== What is expected ==
Look below for the line that has "The image size is (237, 276)."; output exactly from it through the line that has "Open the 信州スポーツ menu", and leave the pictures out.

Saved entries:
◆ ◆ ◆ ◆

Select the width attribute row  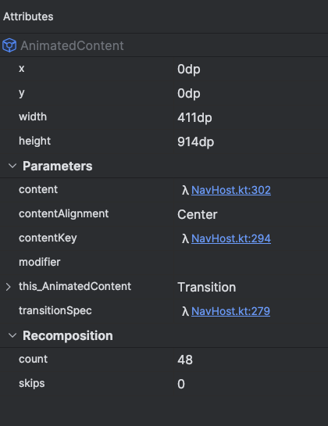click(x=164, y=117)
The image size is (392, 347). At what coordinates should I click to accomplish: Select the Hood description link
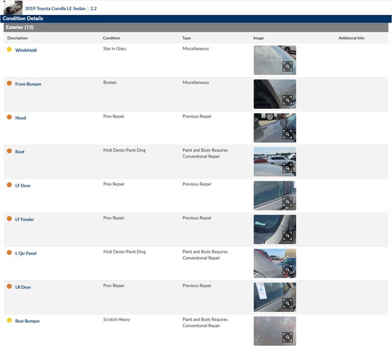[x=20, y=118]
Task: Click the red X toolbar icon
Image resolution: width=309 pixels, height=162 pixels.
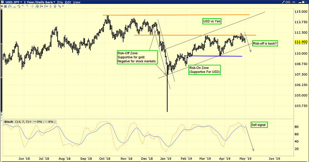Action: click(2, 6)
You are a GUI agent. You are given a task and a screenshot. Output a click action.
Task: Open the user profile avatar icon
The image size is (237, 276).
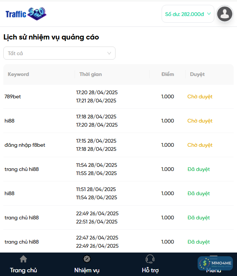tap(224, 14)
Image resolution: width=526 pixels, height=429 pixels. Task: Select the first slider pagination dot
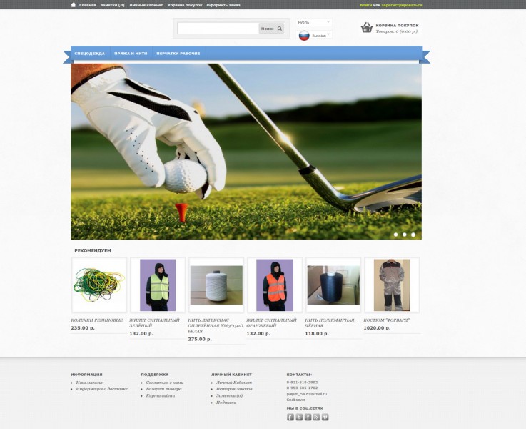395,234
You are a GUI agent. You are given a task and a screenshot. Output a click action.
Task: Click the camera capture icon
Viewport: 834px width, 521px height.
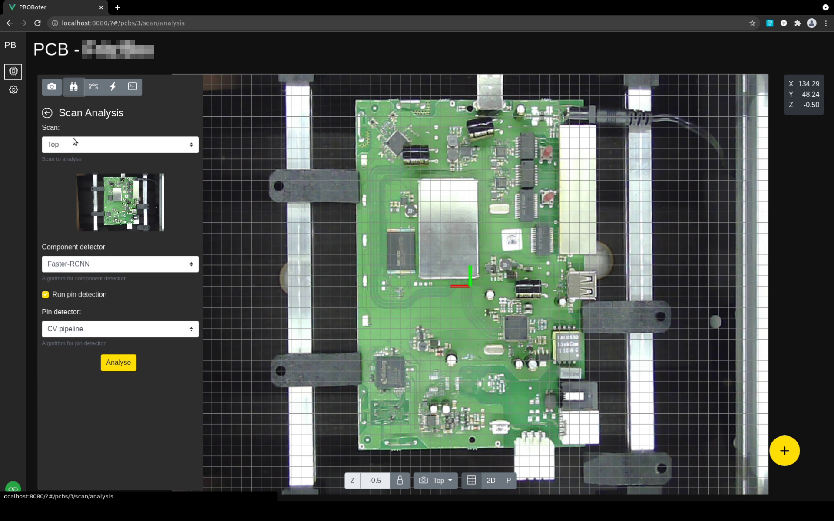(52, 86)
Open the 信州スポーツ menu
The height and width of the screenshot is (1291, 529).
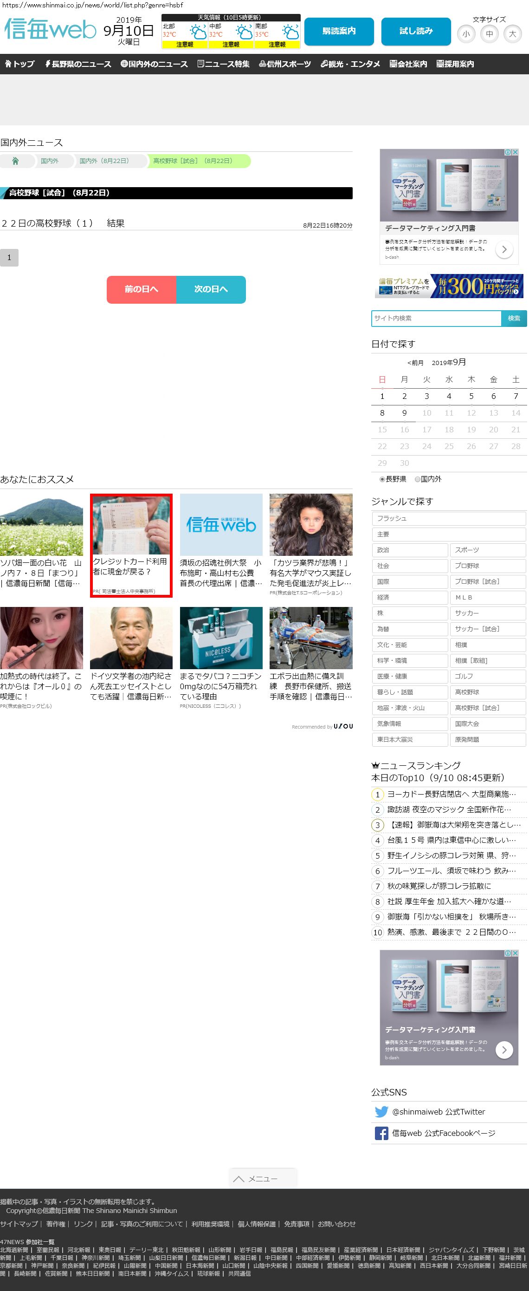tap(285, 64)
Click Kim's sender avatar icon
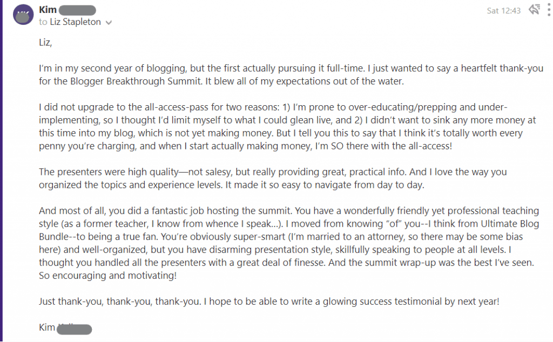Screen dimensions: 553x342 coord(22,15)
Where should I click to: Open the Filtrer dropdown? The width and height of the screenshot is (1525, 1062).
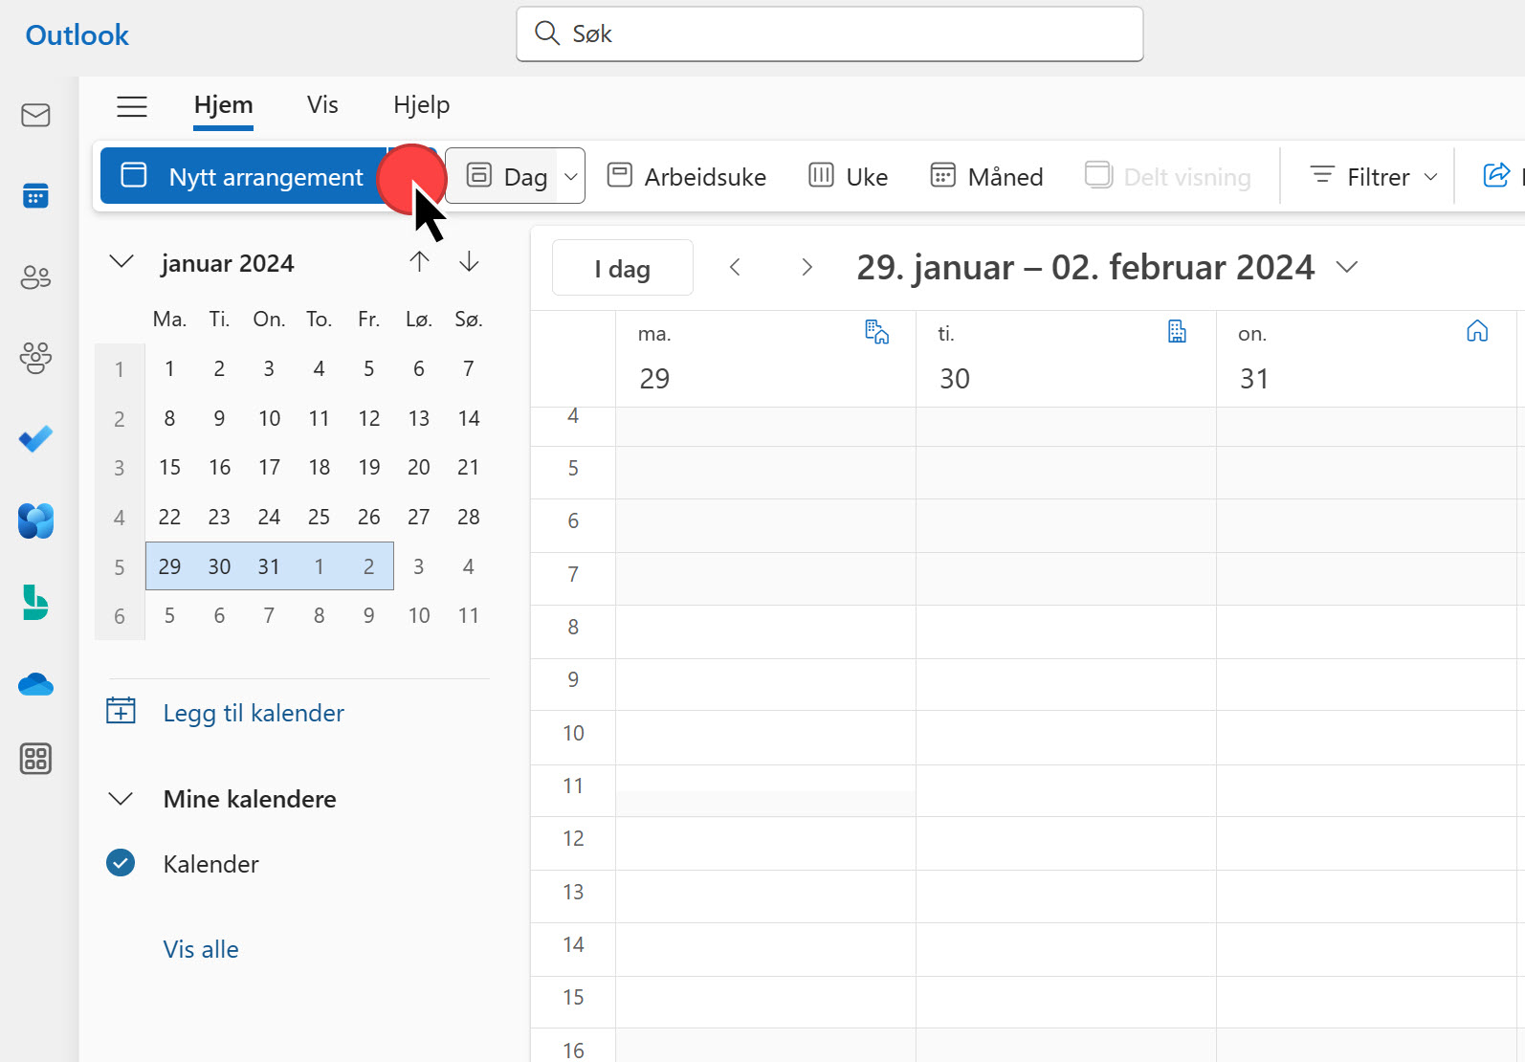pyautogui.click(x=1373, y=176)
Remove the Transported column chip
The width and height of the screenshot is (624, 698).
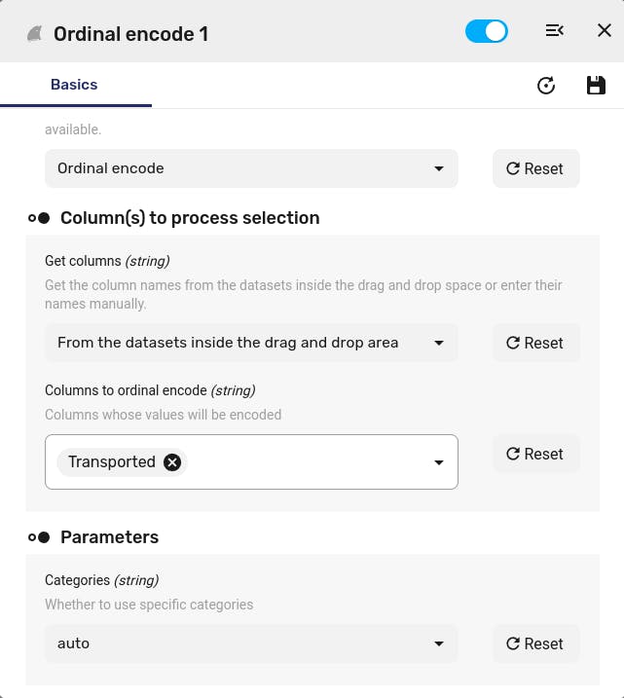click(x=172, y=462)
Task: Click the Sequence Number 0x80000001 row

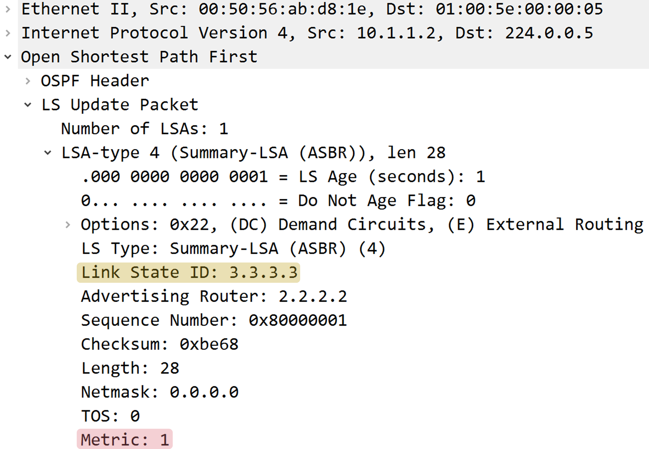Action: (214, 320)
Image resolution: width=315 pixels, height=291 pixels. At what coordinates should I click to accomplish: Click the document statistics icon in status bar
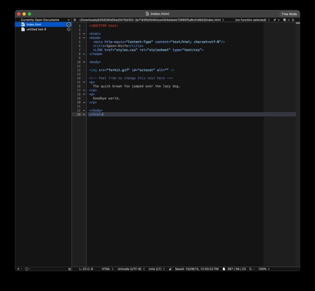point(224,269)
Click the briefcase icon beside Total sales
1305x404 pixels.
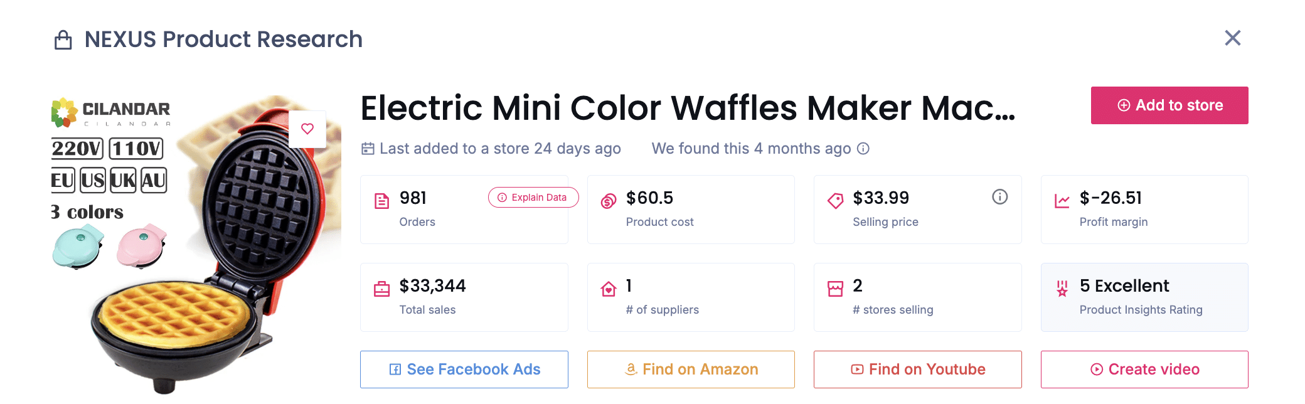380,287
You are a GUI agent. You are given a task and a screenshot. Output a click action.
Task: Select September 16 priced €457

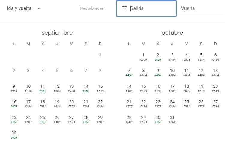click(14, 104)
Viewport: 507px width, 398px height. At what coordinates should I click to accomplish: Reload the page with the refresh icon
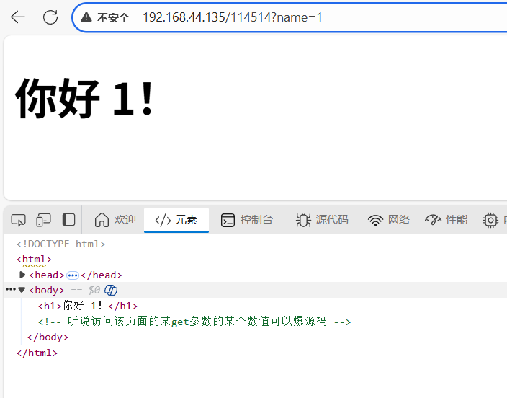[x=50, y=17]
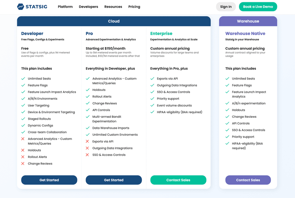Image resolution: width=295 pixels, height=198 pixels.
Task: Contact Sales for Warehouse Native plan
Action: tap(248, 180)
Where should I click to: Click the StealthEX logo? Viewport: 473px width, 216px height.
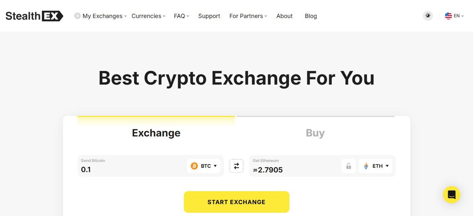click(34, 16)
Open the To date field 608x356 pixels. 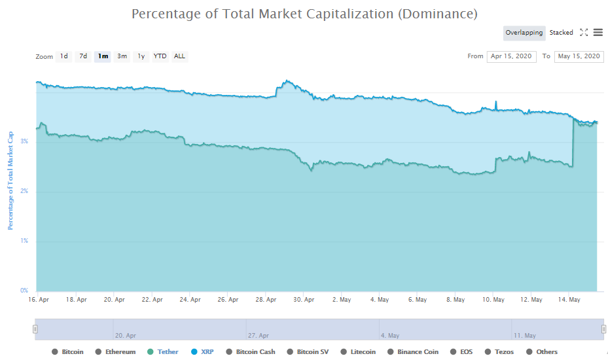[x=579, y=56]
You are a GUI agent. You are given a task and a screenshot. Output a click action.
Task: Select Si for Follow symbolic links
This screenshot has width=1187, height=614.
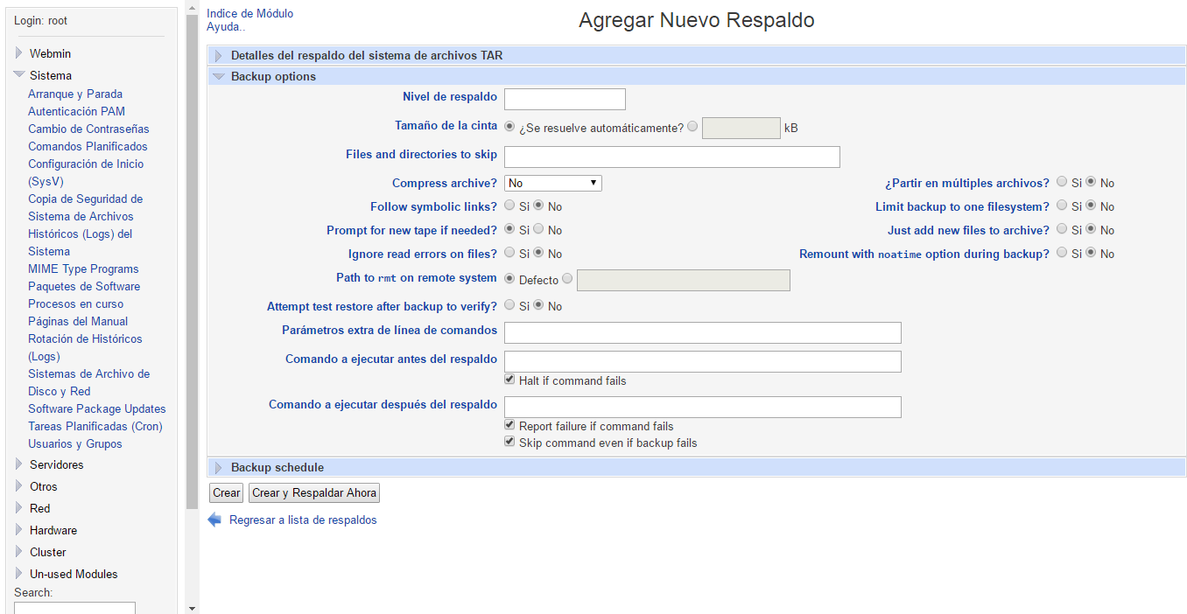510,206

◆ ◆ ◆ ◆

== Task answer ==
The image size is (237, 276).
tap(224, 14)
Image resolution: width=526 pixels, height=429 pixels. Task: Select the first slider pagination dot
395,234
You are a GUI agent. You are given a task and a screenshot. Output a click action.
Task: Click the camera capture icon
Viewport: 834px width, 521px height.
(52, 86)
Open the 信州スポーツ menu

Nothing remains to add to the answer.